What you have to do
Exactly and without additions, transcribe the line that contains "The width and height of the screenshot is (1041, 715)." and every line after it in the data.
======== Data section ========
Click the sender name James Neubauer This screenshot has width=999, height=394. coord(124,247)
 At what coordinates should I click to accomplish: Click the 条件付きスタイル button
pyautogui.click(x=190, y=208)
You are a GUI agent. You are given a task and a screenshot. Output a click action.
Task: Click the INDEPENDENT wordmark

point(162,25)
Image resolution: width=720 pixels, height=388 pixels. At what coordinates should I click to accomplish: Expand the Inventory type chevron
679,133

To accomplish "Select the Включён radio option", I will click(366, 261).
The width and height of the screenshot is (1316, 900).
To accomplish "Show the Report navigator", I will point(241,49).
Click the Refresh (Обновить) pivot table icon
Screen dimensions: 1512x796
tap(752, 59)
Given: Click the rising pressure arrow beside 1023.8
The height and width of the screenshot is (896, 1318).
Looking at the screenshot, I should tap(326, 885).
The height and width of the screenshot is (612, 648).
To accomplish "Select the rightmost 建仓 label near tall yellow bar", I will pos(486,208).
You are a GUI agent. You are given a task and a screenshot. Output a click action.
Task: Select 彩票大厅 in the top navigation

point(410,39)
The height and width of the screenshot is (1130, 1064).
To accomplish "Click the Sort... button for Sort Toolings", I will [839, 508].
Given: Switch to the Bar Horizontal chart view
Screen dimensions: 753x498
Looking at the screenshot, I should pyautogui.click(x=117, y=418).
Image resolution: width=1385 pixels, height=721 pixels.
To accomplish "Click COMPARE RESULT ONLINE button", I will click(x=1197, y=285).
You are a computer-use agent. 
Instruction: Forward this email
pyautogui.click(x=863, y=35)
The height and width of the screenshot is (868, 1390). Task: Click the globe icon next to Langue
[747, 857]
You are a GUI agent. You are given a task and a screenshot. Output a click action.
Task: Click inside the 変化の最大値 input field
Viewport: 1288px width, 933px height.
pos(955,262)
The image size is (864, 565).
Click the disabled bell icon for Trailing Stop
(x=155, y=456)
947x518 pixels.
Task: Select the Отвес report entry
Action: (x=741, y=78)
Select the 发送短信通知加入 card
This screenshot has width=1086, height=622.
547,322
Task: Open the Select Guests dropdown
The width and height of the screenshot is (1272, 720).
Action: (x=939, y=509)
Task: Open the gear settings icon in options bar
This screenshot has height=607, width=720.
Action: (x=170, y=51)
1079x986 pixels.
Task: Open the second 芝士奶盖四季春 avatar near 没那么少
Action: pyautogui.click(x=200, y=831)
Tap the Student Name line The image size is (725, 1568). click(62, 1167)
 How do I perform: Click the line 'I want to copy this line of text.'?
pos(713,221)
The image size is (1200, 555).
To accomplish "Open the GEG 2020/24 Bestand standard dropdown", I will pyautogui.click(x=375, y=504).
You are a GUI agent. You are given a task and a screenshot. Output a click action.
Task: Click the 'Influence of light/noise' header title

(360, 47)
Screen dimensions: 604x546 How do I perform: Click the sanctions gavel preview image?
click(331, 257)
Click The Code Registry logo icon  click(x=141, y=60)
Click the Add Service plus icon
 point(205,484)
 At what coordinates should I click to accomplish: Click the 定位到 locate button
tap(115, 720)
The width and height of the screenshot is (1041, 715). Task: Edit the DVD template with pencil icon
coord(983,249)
========
Problem solution
The width and height of the screenshot is (1041, 715). Task: Edit the DVD template with pencil icon
coord(983,249)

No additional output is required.